**Passage:**
* * * * * * *
Travel maverick2

January 13th, 2014

The Life Of A Location Independent Traveler

By

For the next installment in my interview series, I decided to talk to someone whom I consider one of the most underappreciated voices in the community, Maverick Traveler.  I’ve always believed that it’s important to give praise and credit to those who have demonstrated excellence in a given area of endeavor.  His blog chronicles his extensive travels in foreign lands and experiences with women, and his articles—some of which are real gems–provide a level of candid introspection and deft analysis that can rarely be found elsewhere.

I was first drawn to his writing by the incisive observations and a degree of even-tempered humility, but over time I’ve  become more and more impressed by the sheer scope and range of his travel experiences. The overall impression given is that of a man sincerely grasping for a deeper truth behind the material things of this world, a man probing for his place in the world’s impersonal immensity.  But travel is never an end in itself; one feels, in Maverick’s pages, that the real goal is self-discovery and improvement:  the eternal quest to know thyself.  This is what elevates him outside the ranks of the mere trekker, and firmly into the ranks of the true seeker.
* * * * * * *
**Source material:**
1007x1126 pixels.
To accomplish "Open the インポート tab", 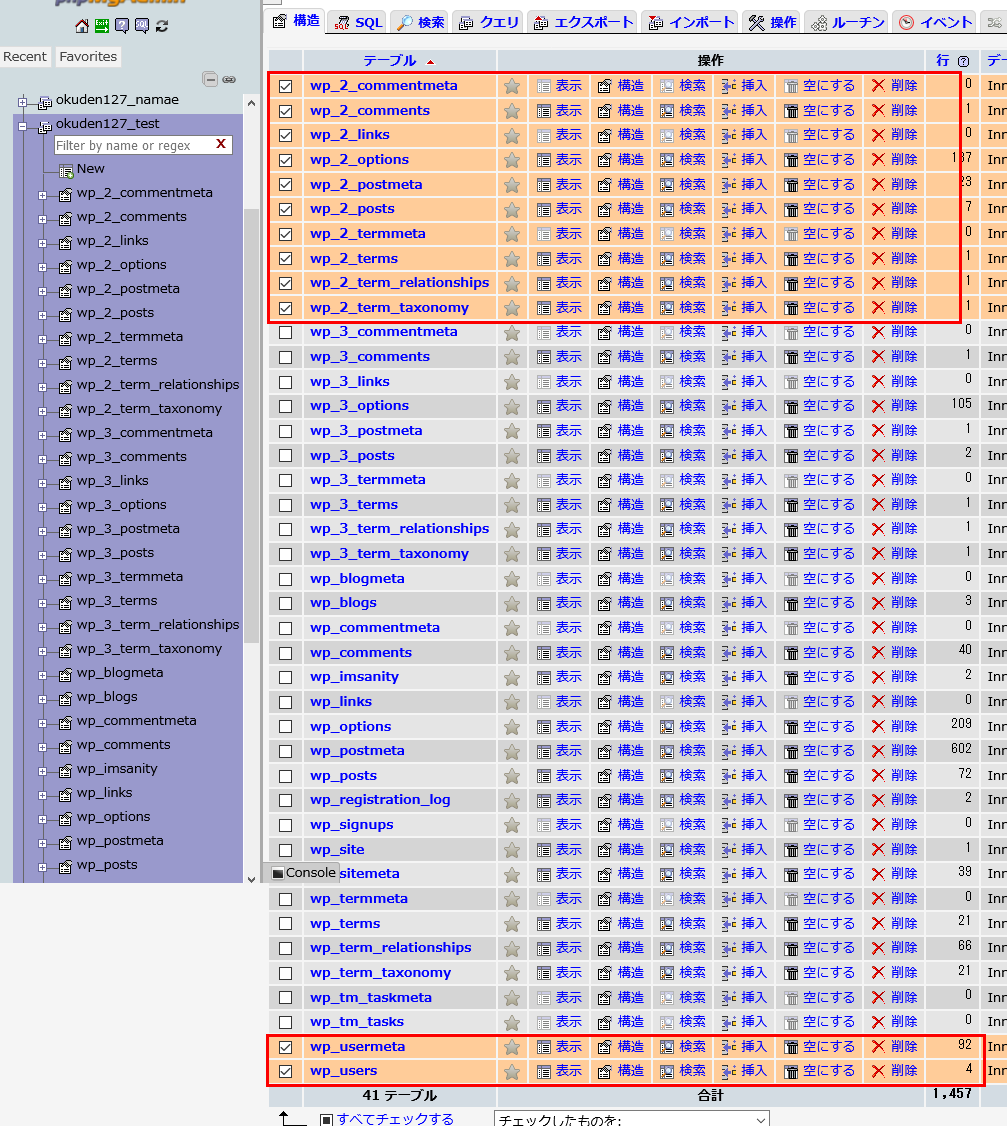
* * * * * * *
**What is asked:**
Write out the Maverick Traveler introduction word for word, beginning at the words containing "The Life Of" and stopping after "be found elsewhere.". Work only from the text.

**Solution for this task:**
The Life Of A Location Independent Traveler

By

For the next installment in my interview series, I decided to talk to someone whom I consider one of the most underappreciated voices in the community, Maverick Traveler.  I’ve always believed that it’s important to give praise and credit to those who have demonstrated excellence in a given area of endeavor.  His blog chronicles his extensive travels in foreign lands and experiences with women, and his articles—some of which are real gems–provide a level of candid introspection and deft analysis that can rarely be found elsewhere.